*** Records for the exercise Section Begins ***

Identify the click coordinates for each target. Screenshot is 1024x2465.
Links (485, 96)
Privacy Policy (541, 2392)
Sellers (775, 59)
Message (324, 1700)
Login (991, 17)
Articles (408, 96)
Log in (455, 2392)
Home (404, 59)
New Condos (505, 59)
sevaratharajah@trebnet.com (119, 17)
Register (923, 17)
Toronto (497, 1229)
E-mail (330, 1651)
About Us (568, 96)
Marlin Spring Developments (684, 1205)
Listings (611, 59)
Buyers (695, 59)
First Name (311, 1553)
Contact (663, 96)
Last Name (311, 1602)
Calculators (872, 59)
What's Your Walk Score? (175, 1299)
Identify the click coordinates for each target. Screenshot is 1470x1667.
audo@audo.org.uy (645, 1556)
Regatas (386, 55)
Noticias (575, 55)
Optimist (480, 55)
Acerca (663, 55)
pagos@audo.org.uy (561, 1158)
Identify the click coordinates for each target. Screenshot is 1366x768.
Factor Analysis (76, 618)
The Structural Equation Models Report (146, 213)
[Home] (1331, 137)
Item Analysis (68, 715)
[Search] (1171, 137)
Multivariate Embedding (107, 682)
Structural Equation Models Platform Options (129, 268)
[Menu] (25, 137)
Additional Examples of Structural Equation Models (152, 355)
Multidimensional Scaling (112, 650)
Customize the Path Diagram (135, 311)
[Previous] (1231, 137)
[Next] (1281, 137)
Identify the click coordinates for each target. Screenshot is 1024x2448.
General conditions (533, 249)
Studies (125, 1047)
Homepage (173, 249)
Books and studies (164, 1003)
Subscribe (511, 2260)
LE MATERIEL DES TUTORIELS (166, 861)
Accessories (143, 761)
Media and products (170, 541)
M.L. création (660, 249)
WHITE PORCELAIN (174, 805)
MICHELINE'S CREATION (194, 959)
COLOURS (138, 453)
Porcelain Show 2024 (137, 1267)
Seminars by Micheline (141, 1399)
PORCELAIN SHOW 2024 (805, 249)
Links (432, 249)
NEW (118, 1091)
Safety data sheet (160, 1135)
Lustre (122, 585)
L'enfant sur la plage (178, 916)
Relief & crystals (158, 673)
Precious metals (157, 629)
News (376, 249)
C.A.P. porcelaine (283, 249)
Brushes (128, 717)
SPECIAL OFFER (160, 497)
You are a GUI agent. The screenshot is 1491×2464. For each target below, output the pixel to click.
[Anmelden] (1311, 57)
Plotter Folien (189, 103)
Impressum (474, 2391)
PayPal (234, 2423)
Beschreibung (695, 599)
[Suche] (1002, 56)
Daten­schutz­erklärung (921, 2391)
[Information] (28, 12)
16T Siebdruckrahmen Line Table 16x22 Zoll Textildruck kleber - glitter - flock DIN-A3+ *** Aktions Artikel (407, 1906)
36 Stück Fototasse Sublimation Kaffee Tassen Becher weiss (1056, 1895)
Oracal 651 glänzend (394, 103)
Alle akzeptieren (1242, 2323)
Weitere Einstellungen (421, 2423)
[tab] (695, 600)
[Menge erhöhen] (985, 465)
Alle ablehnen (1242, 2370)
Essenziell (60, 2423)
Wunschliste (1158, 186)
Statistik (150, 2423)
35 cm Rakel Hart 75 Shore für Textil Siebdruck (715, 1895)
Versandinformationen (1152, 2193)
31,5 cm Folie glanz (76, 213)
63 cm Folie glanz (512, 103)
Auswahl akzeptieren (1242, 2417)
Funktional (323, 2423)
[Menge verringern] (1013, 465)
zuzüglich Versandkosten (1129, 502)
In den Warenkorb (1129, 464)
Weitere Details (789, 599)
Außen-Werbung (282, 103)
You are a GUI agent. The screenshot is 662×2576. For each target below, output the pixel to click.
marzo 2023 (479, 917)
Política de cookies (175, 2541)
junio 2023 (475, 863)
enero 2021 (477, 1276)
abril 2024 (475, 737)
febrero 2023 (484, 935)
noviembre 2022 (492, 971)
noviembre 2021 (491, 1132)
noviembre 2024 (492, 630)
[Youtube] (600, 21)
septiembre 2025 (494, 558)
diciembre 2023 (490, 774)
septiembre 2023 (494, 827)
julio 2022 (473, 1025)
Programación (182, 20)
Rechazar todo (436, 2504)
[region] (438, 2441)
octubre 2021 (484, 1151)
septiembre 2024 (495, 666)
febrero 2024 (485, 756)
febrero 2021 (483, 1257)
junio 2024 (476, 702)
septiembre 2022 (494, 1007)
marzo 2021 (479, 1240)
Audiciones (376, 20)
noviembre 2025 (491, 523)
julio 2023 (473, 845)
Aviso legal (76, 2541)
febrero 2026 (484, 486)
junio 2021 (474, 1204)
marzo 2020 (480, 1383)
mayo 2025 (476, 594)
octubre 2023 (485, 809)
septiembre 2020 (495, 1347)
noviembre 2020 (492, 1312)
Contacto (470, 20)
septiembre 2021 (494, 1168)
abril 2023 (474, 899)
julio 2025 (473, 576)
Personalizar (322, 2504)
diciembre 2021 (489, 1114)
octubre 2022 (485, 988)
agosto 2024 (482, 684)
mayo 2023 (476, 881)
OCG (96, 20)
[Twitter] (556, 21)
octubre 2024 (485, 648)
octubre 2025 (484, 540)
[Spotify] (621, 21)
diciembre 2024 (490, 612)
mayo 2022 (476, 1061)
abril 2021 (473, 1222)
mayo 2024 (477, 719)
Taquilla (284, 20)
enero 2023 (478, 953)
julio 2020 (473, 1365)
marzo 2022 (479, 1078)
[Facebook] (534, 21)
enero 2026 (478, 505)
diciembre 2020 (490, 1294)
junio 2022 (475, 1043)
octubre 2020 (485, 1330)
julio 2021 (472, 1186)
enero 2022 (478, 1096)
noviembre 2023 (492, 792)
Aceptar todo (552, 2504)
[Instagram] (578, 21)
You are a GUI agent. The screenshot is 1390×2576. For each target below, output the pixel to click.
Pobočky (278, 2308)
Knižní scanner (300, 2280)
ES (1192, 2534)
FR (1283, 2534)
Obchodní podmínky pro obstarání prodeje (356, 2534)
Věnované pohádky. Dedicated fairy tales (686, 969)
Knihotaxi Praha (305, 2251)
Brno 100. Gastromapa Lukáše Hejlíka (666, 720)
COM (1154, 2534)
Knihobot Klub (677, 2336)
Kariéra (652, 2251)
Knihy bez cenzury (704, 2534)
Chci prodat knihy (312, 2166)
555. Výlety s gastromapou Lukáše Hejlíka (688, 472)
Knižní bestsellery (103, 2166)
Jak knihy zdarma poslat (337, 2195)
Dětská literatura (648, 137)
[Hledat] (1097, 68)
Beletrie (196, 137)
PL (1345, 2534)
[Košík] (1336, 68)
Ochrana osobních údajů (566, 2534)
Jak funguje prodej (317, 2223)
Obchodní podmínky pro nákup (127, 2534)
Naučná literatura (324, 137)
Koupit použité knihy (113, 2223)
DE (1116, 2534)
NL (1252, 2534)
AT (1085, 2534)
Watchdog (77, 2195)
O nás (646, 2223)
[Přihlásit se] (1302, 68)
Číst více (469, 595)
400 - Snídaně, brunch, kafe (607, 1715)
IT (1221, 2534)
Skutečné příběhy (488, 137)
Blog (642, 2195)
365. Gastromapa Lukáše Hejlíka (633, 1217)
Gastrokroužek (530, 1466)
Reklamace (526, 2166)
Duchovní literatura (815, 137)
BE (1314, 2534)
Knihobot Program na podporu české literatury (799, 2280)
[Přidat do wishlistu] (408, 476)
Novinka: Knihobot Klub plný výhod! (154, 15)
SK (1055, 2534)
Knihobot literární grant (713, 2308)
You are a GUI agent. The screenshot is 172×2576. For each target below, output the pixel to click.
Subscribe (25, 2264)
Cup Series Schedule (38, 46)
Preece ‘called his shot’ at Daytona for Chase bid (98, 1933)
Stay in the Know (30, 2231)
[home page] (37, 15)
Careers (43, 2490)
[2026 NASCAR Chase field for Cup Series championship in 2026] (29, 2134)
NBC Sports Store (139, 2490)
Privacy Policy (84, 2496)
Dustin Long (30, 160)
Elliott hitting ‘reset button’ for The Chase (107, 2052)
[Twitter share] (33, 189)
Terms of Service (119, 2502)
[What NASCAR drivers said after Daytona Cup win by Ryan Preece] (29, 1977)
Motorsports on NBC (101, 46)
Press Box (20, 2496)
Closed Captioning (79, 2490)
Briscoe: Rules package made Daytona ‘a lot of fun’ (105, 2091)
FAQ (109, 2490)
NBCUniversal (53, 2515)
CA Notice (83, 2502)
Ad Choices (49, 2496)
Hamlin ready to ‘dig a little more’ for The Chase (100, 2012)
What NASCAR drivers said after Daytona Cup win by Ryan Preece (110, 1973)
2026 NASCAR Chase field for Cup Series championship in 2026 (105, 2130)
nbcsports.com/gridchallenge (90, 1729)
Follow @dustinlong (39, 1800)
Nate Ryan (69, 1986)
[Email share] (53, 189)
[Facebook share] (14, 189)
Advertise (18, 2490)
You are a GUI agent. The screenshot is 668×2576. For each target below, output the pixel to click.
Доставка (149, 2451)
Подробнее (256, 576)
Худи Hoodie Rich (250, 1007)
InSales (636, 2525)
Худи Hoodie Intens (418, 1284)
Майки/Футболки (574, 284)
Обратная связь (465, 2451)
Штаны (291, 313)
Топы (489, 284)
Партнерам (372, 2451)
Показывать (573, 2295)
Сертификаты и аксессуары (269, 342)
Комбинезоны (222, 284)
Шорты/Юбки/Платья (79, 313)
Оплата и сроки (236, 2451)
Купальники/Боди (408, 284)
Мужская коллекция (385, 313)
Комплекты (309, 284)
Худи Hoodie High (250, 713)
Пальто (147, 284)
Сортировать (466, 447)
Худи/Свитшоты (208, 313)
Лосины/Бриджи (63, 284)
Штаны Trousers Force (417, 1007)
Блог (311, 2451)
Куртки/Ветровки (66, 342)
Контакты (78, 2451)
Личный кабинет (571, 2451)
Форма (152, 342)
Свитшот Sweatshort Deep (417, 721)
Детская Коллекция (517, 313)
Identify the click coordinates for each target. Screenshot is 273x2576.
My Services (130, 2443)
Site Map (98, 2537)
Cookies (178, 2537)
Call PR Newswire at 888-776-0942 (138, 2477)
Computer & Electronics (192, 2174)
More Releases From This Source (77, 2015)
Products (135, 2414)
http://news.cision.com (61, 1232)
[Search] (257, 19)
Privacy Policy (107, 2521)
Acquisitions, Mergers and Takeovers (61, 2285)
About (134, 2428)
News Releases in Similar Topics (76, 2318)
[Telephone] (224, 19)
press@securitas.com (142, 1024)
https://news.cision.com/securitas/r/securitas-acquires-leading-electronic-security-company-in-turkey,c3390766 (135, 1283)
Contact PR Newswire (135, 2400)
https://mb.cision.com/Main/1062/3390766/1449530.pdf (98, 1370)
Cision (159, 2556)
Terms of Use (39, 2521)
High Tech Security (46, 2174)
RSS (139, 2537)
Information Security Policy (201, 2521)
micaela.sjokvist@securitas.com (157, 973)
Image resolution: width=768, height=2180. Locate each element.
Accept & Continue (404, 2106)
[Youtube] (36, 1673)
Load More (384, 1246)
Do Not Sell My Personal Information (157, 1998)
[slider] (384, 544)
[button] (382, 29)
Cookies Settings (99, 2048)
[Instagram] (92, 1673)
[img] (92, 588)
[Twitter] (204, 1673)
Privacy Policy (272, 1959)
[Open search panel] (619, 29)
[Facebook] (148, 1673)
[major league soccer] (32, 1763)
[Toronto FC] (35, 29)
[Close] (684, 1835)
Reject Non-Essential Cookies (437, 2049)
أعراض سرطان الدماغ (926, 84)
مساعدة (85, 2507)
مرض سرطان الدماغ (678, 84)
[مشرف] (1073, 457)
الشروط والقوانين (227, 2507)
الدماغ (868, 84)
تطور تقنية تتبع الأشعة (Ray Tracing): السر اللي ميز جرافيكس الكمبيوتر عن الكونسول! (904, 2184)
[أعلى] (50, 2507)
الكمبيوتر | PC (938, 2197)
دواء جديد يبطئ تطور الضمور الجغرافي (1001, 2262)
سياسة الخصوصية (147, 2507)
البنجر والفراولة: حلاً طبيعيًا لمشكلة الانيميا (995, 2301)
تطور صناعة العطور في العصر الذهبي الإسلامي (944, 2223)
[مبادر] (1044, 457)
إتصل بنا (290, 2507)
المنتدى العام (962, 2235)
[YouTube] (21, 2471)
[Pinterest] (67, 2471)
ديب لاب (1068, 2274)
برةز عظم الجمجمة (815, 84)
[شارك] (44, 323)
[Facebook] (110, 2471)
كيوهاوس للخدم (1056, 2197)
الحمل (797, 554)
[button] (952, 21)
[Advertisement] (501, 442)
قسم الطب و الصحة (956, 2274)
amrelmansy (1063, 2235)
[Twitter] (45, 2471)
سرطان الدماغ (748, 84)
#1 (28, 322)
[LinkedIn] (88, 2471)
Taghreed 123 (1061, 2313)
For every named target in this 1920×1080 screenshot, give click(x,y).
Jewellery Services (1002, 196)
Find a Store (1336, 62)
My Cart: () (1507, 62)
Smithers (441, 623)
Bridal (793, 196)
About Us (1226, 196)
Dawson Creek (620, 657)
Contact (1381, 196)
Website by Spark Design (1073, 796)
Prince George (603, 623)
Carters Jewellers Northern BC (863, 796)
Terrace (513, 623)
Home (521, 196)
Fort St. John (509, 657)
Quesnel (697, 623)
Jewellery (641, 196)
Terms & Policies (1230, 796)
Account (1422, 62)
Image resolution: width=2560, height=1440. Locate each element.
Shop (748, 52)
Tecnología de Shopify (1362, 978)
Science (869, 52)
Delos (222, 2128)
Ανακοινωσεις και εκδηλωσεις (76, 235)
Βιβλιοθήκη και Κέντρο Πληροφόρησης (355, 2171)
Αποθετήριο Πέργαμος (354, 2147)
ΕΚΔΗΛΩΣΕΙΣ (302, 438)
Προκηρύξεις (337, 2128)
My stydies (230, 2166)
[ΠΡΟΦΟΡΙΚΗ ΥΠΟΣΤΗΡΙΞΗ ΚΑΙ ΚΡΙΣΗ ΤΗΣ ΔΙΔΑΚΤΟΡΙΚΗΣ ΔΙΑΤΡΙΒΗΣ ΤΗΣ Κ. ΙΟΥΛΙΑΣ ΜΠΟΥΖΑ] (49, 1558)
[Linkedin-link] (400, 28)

*** Records for the exercise Section Ends ***

Look through the material above and print exactly the lines from the one containing "Обратная связь (465, 2451)" to the one containing "Cookies (178, 2537)", both included, and nothing more.

* Your response *
Обратная связь (465, 2451)
Штаны (291, 313)
Топы (489, 284)
Партнерам (372, 2451)
Показывать (573, 2295)
Сертификаты и аксессуары (269, 342)
Комбинезоны (222, 284)
Шорты/Юбки/Платья (79, 313)
Оплата и сроки (236, 2451)
Купальники/Боди (408, 284)
Мужская коллекция (385, 313)
Комплекты (309, 284)
Худи Hoodie High (250, 713)
Пальто (147, 284)
Сортировать (466, 447)
Худи/Свитшоты (208, 313)
Лосины/Бриджи (63, 284)
Штаны Trousers Force (417, 1007)
Блог (311, 2451)
Куртки/Ветровки (66, 342)
Контакты (78, 2451)
Личный кабинет (571, 2451)
Форма (152, 342)
Свитшот Sweatshort Deep (417, 721)
Детская Коллекция (517, 313)
Identify the click coordinates for each target. Screenshot is 273x2576.
My Services (130, 2443)
Site Map (98, 2537)
Cookies (178, 2537)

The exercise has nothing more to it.